---- PASSAGE SHOWN

Sleeper is a double album by Keith Jarrett's "European Quartet" recorded on April 16, 1979 in Tokyo. It was released on ECM Records 33 years later, in 2012, as ECM 2290/2291.

April 1979 Tour in Japan 
Sleeper was recorded in Japan during a tour in which, according to www.keithjarrett.org, Jarrett's "European Quartet" performed 13 times in 20 days. Below is the list of the dates and venues:

 2 - Kosei Nenkin Hall, Tokyo
 4 - Civic Hall, Fukuoka
 5 - Yubin-Chokin Hall, Hiroshima
 6 - Kosei Nenkin Hall, Osaka
 9 - International House, Kobe
 10 - Kaikan Hall 1, Kyoto
 12 - Aichi Auditorium, Nagoya
 13 - Kosei Nenkin Hall, Tokyo
 16 - Nakano Sun Plaza, Tokyo
 17 - Nakano Sun Plaza, Tokyo
 18 - Hokkaido Kosei Nenkin Hall, Sapporo
 20 - Kanagawa Kenmin Hall, Yokohama
 21 - Prefectural Culture Center, Ibaraki

Some of the music played in Tokyo (different dates other than April 16) is collected in the album Personal Mountains

Reception 

In a review for AllMusic, Christian Genzel wrote: "As a companion piece to the live albums Nude Ants and Personal Mountains..., Sleeper offers another noteworthy document of the creative interplay between these four musicians." John Kelman, writing for All About Jazz, called the quartet a "very special and unforgettable group", and commented: "If Sleeper accomplishes any single thing, beyond being a stellar performance from a group that has rightfully, in the ensuing years, become legendary— and remains a touchstone for many musicians, young and old, decades after the fact— it's that this two-disc, 107-minute recording is a reminder of just how compelling a composer Jarrett can be.

--------

__EXERCISE TASK A__. According to the album article, in what year did ECM Records release Sleeper?

---- GIVEN ENTRIES

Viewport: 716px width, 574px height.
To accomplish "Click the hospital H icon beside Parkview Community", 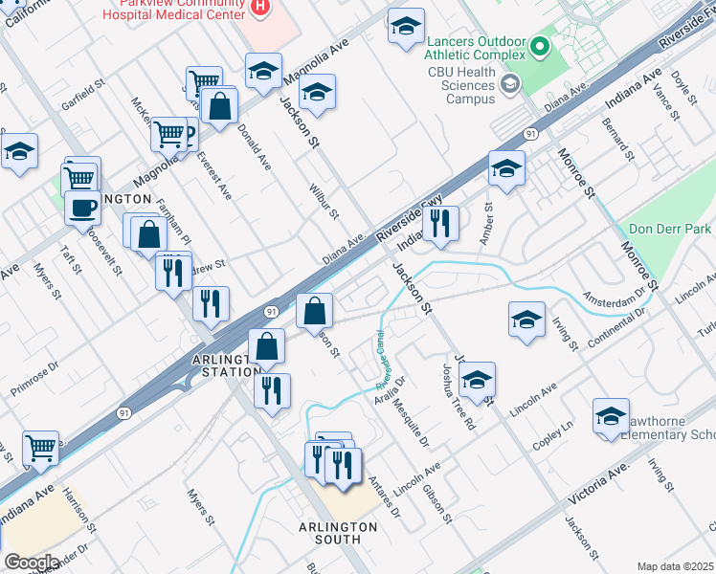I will pos(259,7).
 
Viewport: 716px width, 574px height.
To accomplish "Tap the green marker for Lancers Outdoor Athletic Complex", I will pos(539,44).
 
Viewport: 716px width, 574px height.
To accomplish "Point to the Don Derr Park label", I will pos(670,230).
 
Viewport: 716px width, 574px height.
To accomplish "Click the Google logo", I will pos(31,563).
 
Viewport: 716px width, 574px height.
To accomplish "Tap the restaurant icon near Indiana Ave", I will pos(440,223).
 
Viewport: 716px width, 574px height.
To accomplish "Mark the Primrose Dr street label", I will pos(35,370).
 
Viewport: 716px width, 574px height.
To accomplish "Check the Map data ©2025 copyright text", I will pos(675,566).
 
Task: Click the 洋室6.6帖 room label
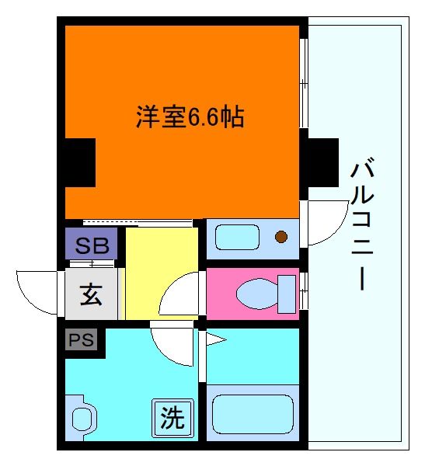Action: coord(190,117)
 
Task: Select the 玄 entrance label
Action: coord(90,295)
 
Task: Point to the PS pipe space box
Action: coord(80,340)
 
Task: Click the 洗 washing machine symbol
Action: coord(172,419)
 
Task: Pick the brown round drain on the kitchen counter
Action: coord(282,236)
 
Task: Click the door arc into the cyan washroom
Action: coord(169,346)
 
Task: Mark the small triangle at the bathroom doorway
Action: coord(214,339)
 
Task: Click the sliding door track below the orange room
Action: coord(138,224)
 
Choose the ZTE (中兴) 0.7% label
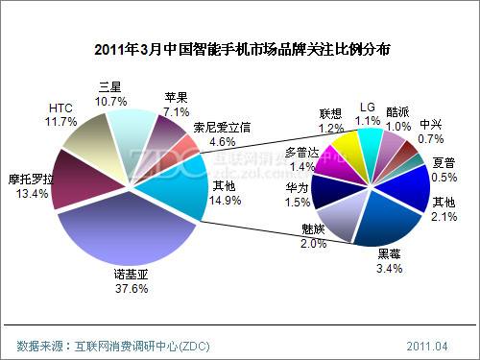pos(432,131)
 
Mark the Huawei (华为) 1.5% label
pos(297,195)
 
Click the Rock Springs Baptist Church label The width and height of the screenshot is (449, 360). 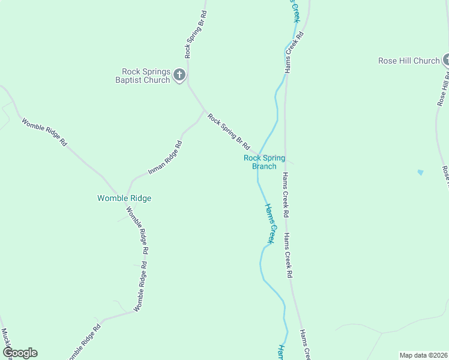pos(145,76)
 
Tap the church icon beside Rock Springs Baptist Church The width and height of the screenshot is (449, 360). pos(179,75)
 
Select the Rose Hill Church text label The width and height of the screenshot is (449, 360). pos(409,61)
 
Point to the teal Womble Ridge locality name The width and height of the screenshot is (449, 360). pos(124,198)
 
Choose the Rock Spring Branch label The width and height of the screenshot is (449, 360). pos(264,162)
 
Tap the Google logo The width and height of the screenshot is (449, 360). pos(20,353)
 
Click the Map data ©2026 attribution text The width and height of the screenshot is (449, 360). pos(423,355)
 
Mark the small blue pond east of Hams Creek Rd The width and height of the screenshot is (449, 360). pos(420,173)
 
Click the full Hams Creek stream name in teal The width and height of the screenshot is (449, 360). pos(270,223)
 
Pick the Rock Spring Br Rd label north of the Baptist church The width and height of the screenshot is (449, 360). pos(196,34)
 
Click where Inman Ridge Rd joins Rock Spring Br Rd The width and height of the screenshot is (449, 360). pos(204,111)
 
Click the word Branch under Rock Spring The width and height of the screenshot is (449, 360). pos(264,166)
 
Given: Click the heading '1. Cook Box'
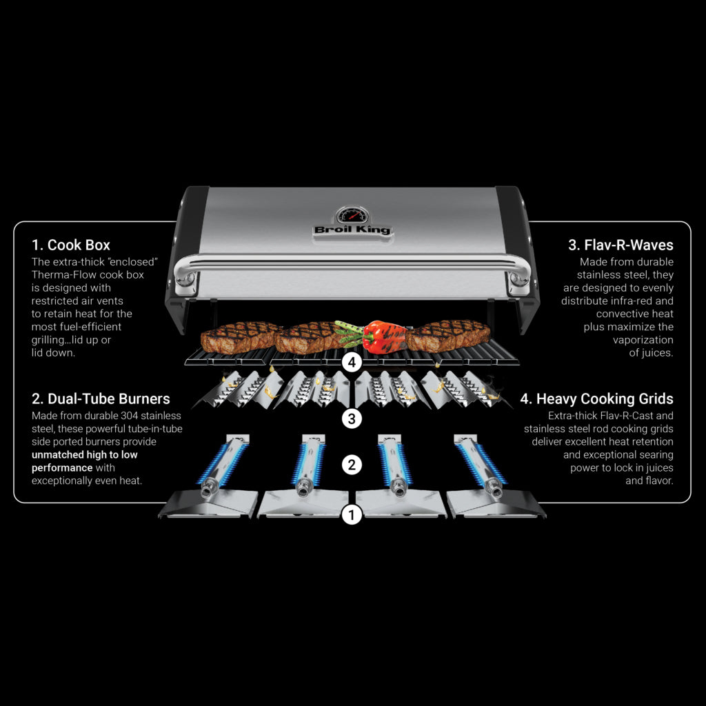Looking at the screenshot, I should pyautogui.click(x=71, y=245).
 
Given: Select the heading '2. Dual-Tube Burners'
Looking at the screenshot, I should pyautogui.click(x=101, y=399).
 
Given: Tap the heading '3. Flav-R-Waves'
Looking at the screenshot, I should pyautogui.click(x=621, y=245).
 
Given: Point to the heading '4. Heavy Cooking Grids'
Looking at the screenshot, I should pyautogui.click(x=596, y=399).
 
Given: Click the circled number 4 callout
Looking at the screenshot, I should pyautogui.click(x=352, y=363).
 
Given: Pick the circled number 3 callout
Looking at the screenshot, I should pyautogui.click(x=352, y=418).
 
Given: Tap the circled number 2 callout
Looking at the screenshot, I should pyautogui.click(x=352, y=465).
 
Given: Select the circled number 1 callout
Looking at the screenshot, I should pyautogui.click(x=352, y=514).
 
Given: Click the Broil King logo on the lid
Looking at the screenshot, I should pyautogui.click(x=352, y=230).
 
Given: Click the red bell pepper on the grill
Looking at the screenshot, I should pyautogui.click(x=384, y=336).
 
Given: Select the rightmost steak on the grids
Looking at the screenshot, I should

--------

__EXERCISE TASK B__. In the listing, swap "Click" for "Select" across the stretch from the line containing "Point to the teal" through the line containing "Click the word". Return only those lines, with everything else left unchanged.

__FULL OUTPUT A__. 2012

__FULL OUTPUT B__.
Point to the teal Womble Ridge locality name The width and height of the screenshot is (449, 360). pos(124,198)
 
Choose the Rock Spring Branch label The width and height of the screenshot is (449, 360). pos(264,162)
 
Tap the Google logo The width and height of the screenshot is (449, 360). pos(20,353)
 
Select the Map data ©2026 attribution text The width and height of the screenshot is (449, 360). pos(423,355)
 
Mark the small blue pond east of Hams Creek Rd The width and height of the screenshot is (449, 360). pos(420,173)
 
Select the full Hams Creek stream name in teal The width and height of the screenshot is (449, 360). pos(270,223)
 
Pick the Rock Spring Br Rd label north of the Baptist church The width and height of the screenshot is (449, 360). pos(196,34)
 
Select where Inman Ridge Rd joins Rock Spring Br Rd The width and height of the screenshot is (449, 360). pos(204,111)
 
Select the word Branch under Rock Spring The width and height of the screenshot is (449, 360). pos(264,166)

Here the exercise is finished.